Dataset content:
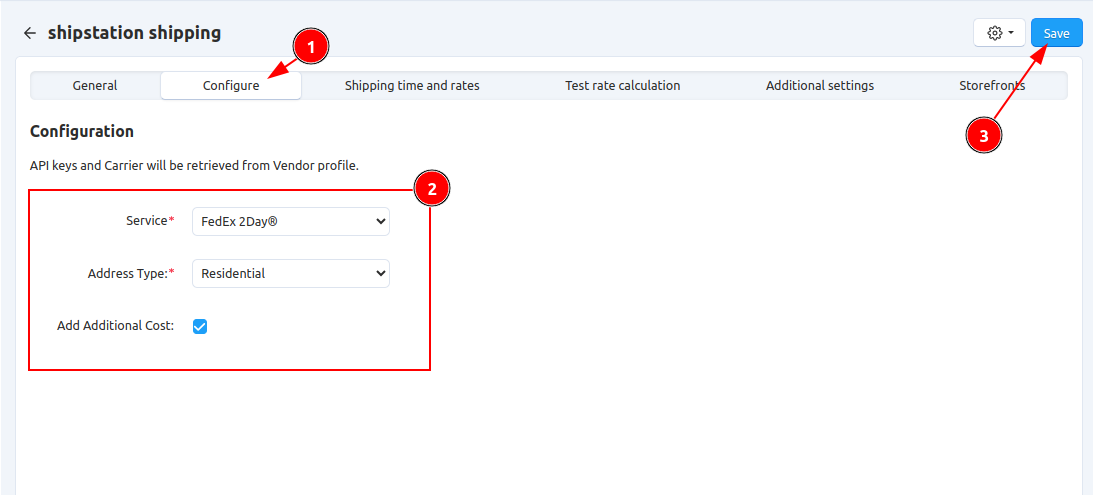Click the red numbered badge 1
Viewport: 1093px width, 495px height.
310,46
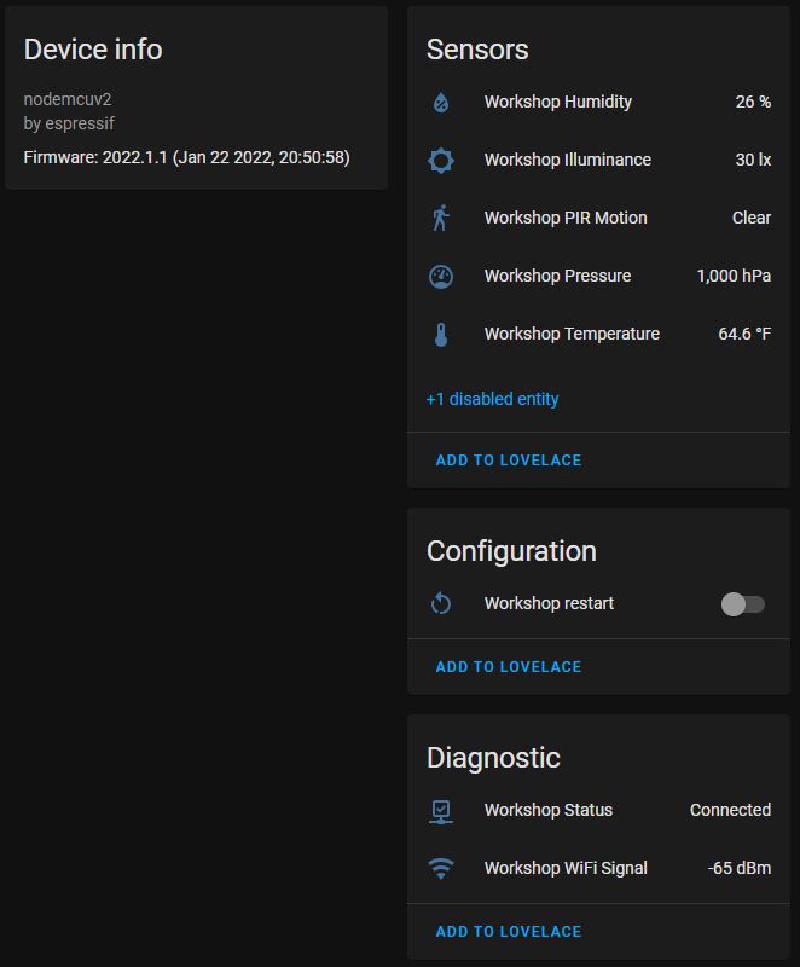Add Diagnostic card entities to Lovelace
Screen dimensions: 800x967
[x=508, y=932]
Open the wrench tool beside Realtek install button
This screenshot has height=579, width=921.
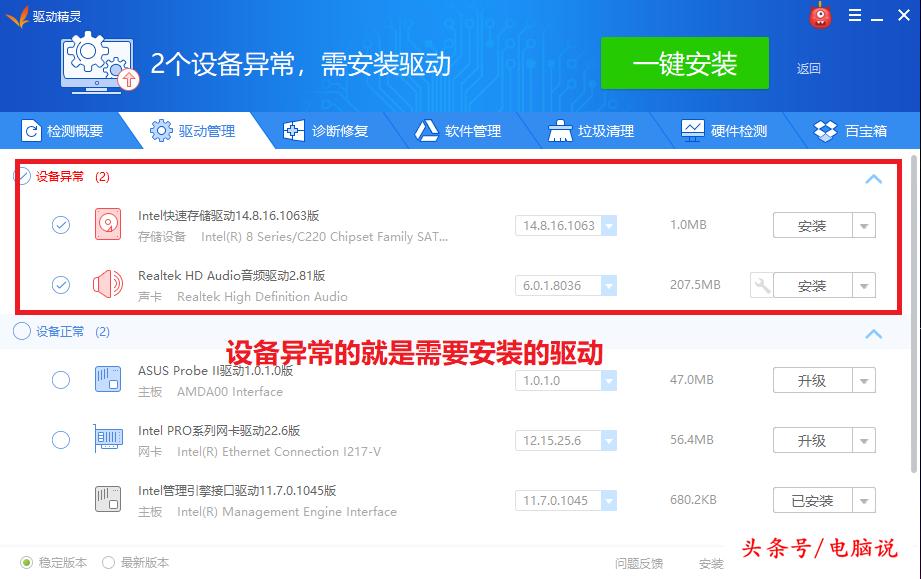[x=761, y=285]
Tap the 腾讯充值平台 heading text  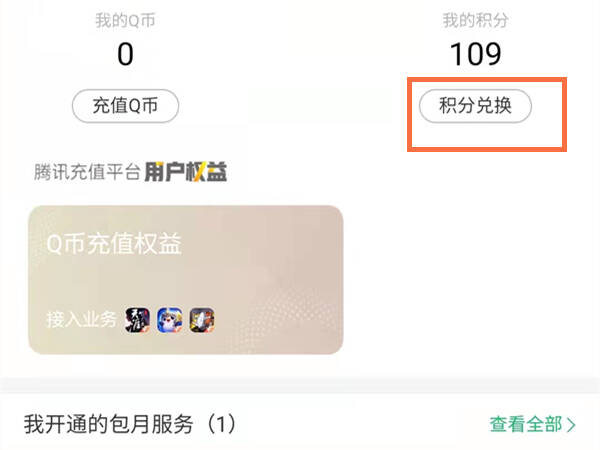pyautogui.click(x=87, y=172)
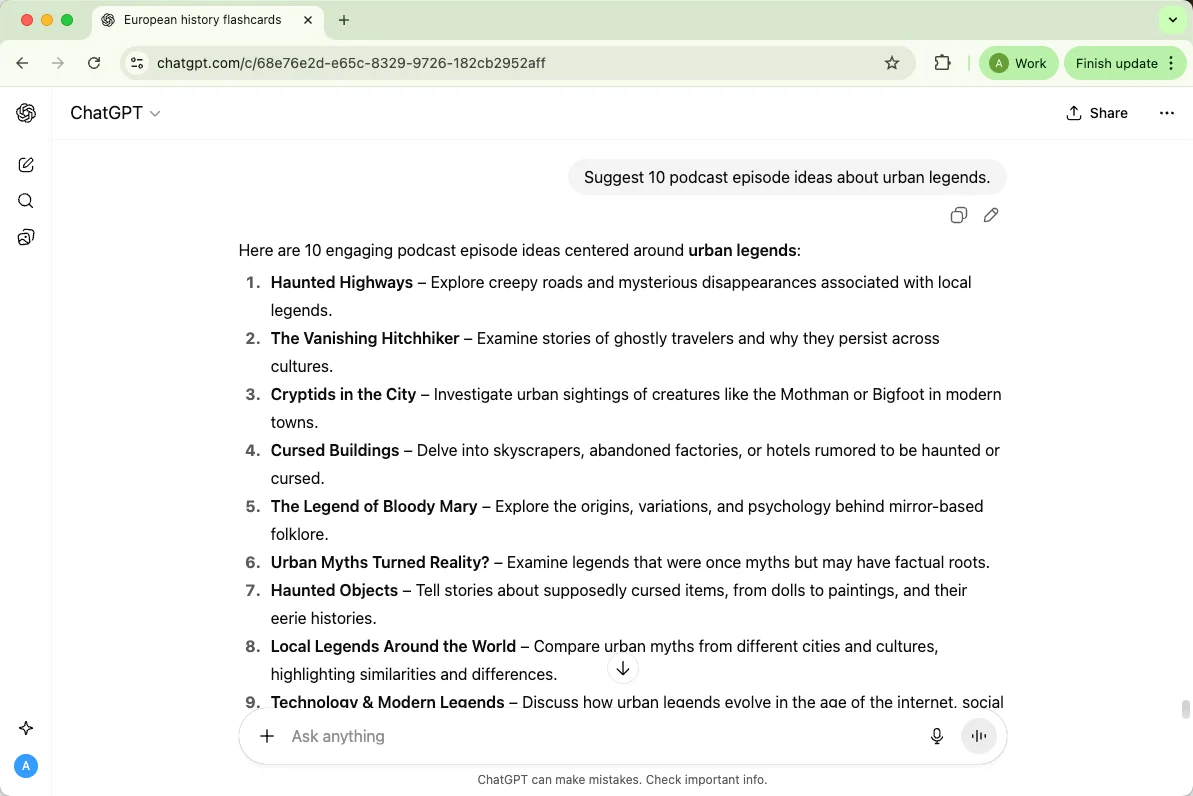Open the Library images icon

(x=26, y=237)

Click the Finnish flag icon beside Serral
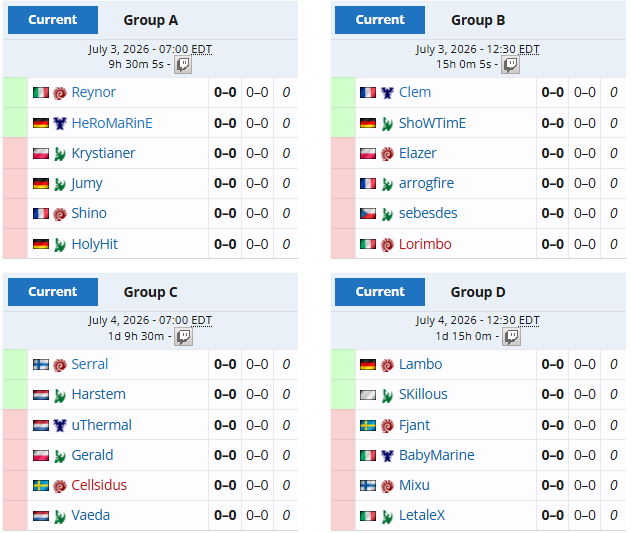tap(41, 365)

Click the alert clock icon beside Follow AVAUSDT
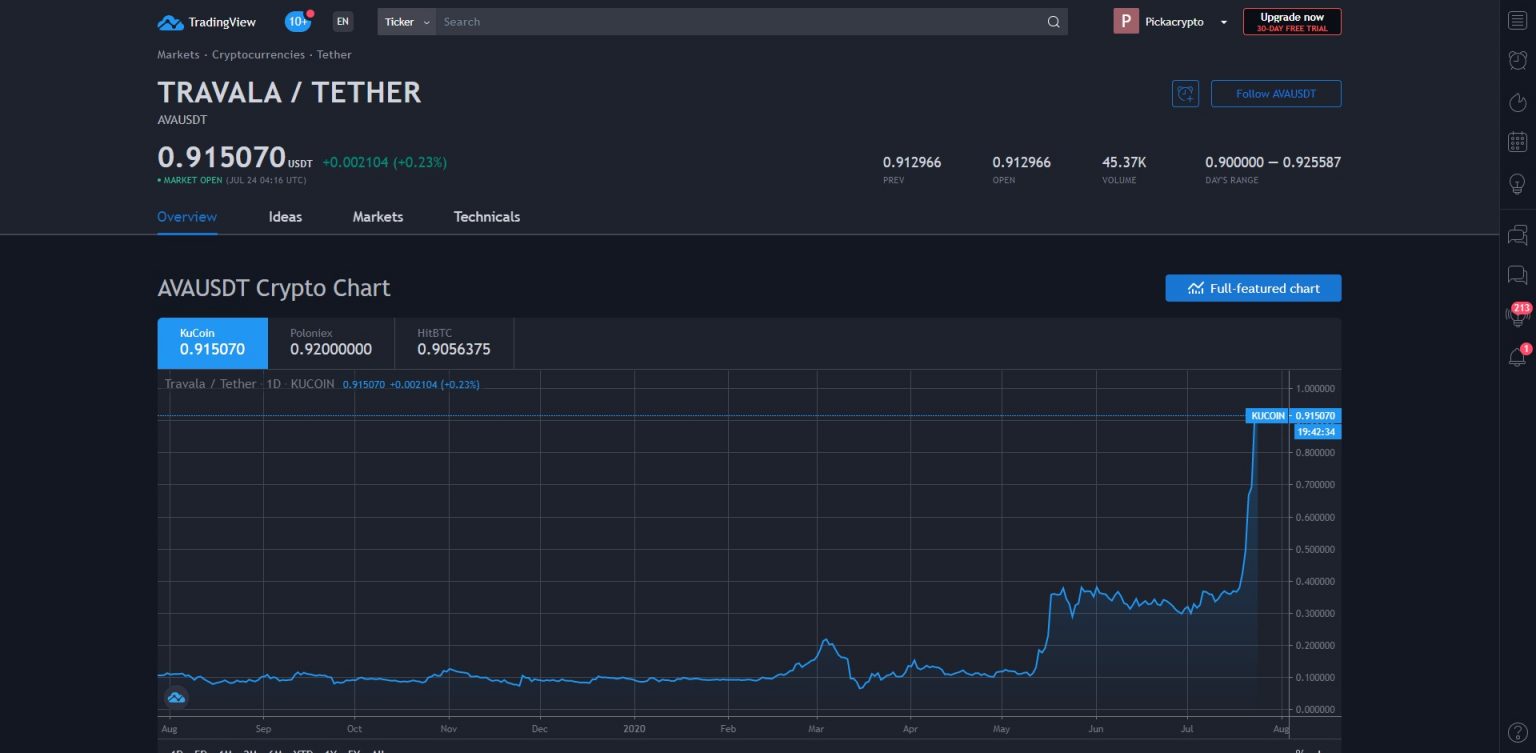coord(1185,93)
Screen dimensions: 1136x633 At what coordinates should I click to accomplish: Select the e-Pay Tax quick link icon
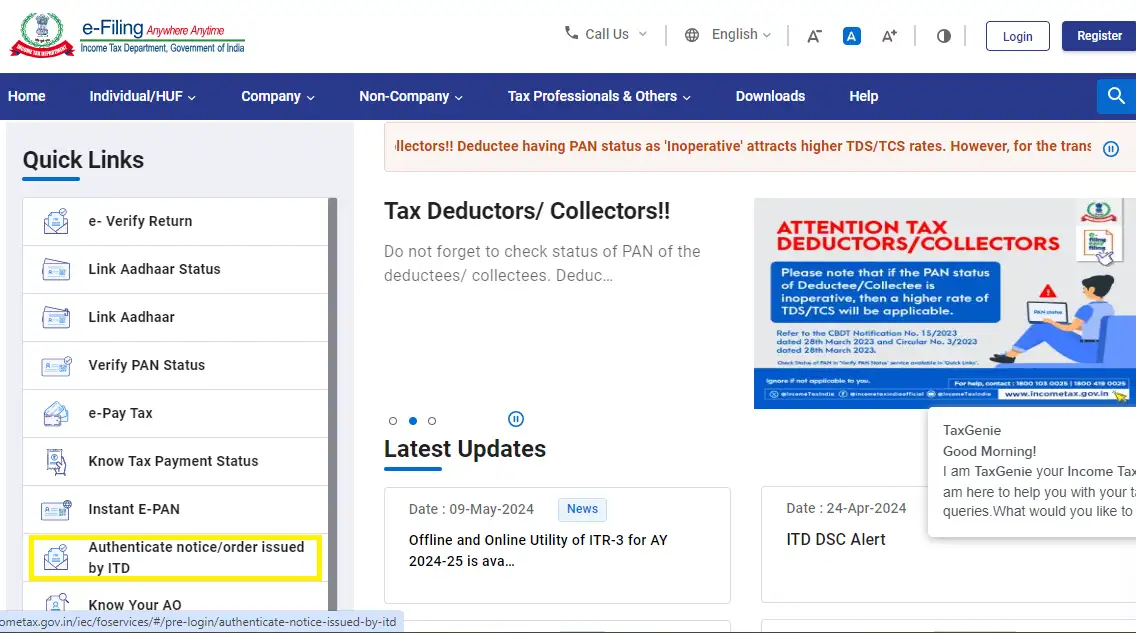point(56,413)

What is required: Reproduce the lines of the data that run from the one containing "Screen dimensions: 1136x633" to the final line, both included, exactly as they appear and without the pictures.

Exercise response:
Screen dimensions: 1136x633 At what coordinates should I click to accomplish: Select the e-Pay Tax quick link icon
point(56,413)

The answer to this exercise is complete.